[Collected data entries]
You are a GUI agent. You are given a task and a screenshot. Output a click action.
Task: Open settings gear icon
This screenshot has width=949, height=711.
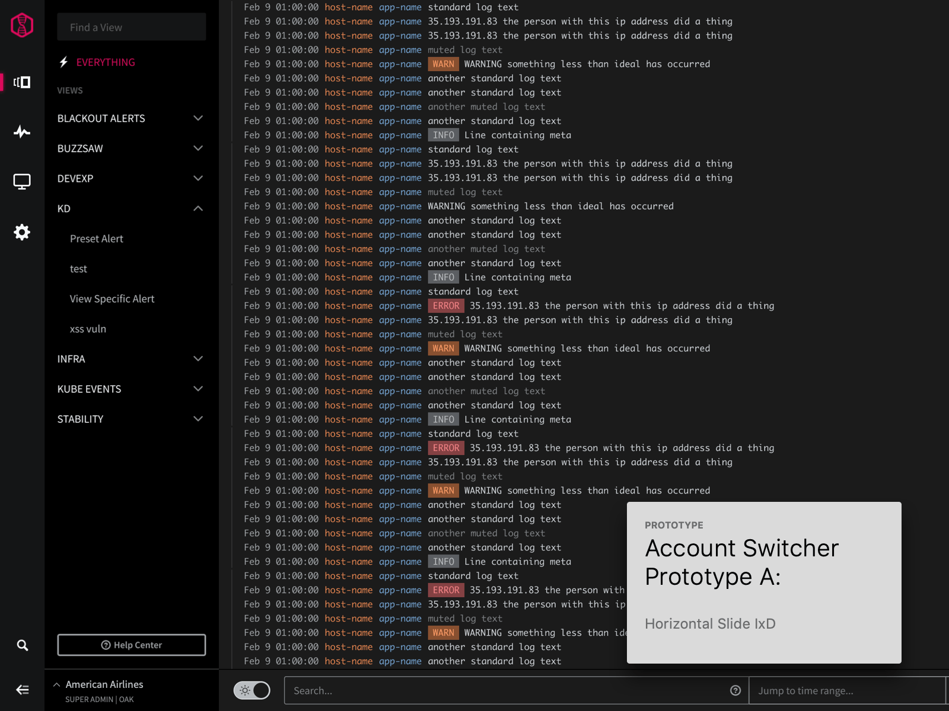22,232
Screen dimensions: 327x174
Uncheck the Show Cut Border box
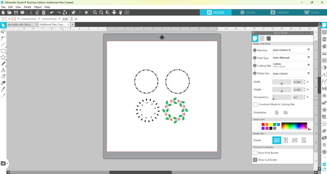[x=255, y=160]
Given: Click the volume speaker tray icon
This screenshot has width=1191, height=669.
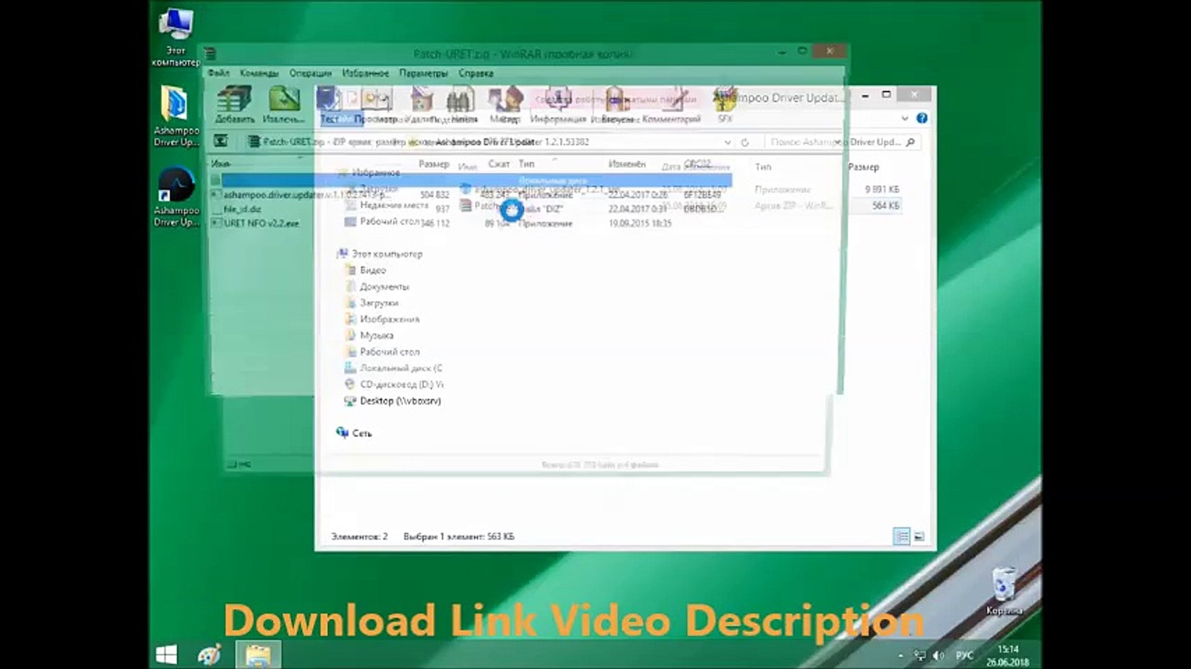Looking at the screenshot, I should [x=939, y=655].
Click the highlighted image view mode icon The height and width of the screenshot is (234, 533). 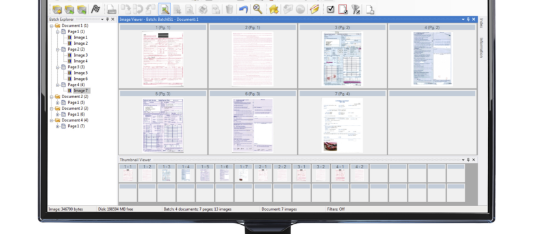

Prompt: Transcribe every entry word for word, excluding images.

Answer to this exercise:
You are a GUI agent. You are given a task and a screenshot. Output a click action.
Task: Open settings gear icon
This screenshot has width=949, height=711.
22,232
Screen dimensions: 327x174
Uncheck the Show Cut Border box
[x=255, y=160]
Given: Click the volume speaker tray icon
This screenshot has width=1191, height=669.
Looking at the screenshot, I should [x=939, y=655].
Click the highlighted image view mode icon The height and width of the screenshot is (234, 533). 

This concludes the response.